Aljazair



Ironis, itulah kata yang paling mewakili kondisi politik Aljazair. Selepas dari cengkraman kolonialisme berbagai bangsa, negara di jazirah Afrika itu justru larut dalam konflik politik dalam negeri. Itu dimulai saat pemerintahan pertama Aljazair di bawah presiden Muhammad Ben Bella digulingkan oleh Panglima Angkatan Bersenjata Houari

Boumedienne. Kepemimpinan Aljazair selanjutnya silih berganti. Satu hal yang pasti, mereka semua harus jatuh bangun mempertahankan kekuasaannya dari berbagai pemberontakan dan pertikaian politik.

Bangsa pengembara Berber, diperkirakan menjadi penduduk asli negara dengan wilayah seluas 2,4 juta km2 di jazirah Afrika itu sejak tahun 3000 SM. Namun sistem kekuasaan pertama di sana, Kerajaan Kartago, di bangun oleh orang-orang Funisia pada tahun 1000 SM dan bertahan selama ratusan tahun sampai akhirnya diruntuhkan oleh serangan pasukan Romawi pada tahun 146 SM. Setelah kejatuhan Roma, Aljazair seperti kawasan Afrika Utara lainnya berada di bawah pengaruh Kristen yang kuat.

Islam sendiri masuk ke sana pada masa Khulafaur Rasyidin, sekitar abad ke-7. Islam mempunyai pengaruh yang kuat saat kawasan itu berada di bawah kekuasaan Turki Ottoman hingga abad ke-19. Tak mengherankan jika Islam menjadi agama yang dianut 99 persen penduduk Aljazair. Sejak 1830, Aljazair menjadi jajahan Perancis hingga merdeka pada 3 Juli 1962. Setahun kemudian, Bella terpilih sebagai presiden hingga dua tahun kemudian digulingkan Boumedienne.

Setelah berkuasa 16 tahun, pada 1978 Boumedienne meninggal karena sakit. Posisinya digantikan oleh Sekjen Front Pembebasan Nasional (FLN), satu-satunya partai di Aljazair bentukan Boumedienne, Chadli Benjedid. Benjedid melakukan reorientasi perekonomian dari industrialisasi yang sentralistis ke pertanian. Benjedid juga membebaskan Bella yang selama 14 tahun ditahan oleh pendahulunya.

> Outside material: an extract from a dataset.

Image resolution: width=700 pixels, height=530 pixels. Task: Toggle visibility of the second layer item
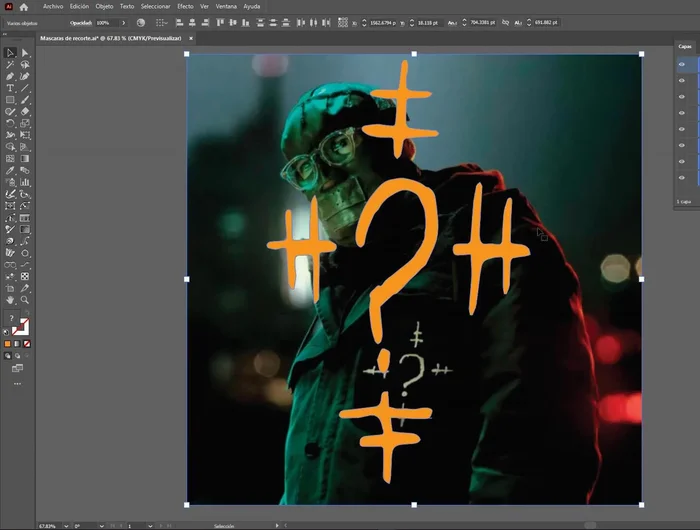tap(682, 81)
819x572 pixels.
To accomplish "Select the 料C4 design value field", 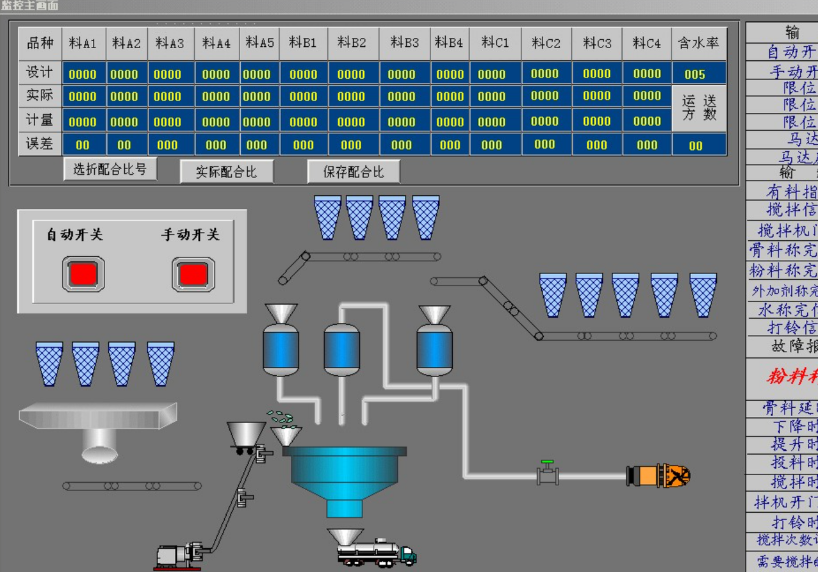I will coord(647,74).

Pada masa pemerintahan Benjedidlah pecah pemberontakan rakyat. FLN ditentang di mana-mana. Ini memaksa Benjedid menggelar pemilu multipartai untuk pertama kalinya pada 20 Juni 1990. Diluar dugaan, partai Front Penyelamat Islam (FIS) memenangkan 54 persen suara, sementara FLN hanya 28 persen. Kegagalam FLN dalam pemilu memaksa Benjedid mengundurkan diri. Secara sepihak, hasil pemilu dibatalkan. Para tokoh FIS pun ditahan.

Dengan alasan keamanan negara, kekuasaan diambil alih Badan Penasehat Presiden (HCS) yang menunjuk Mohammed Boudiaf sebagai presiden baru. Namun Boudiaf tewas di tengah perundingan damai dengan FIS. FLN tampil lagi sebagai partai berkuasa. Saat ini Aljazair dipimpin Presiden Abdelaziz Bouteflika dan kepala pemerintahan dijalankan PM Ali Benflis.

Meski kerap dirundung pertikaian, Aljazair punya pengaruh diplomasi kuat di kawasan tersebut. Ia pernah diminta Iran menjadi negosiator dengan Amerika Serikat dalam kasus penyanderaan 52 warga AS di Iran pada 1980. Aljazair juga dikenal sebagai pendukung kemerdekaan bangsa-bangsa, termasuk Palestina.

Wilayah Aljazair meliputi dataran rendah, pegunungan dan gurun sahara di selatan, yang meliputi 85 persen dari keseluruhan wilayah. Penduduknua mencapai 30 juta jiwa. Negara yang beribukota Aljeria ini, berbatasan dengan Laut Mediterania di utara, Mali dan Nigeria di selatan, Maroko di Barat serta Tunisia dan Libya di timur.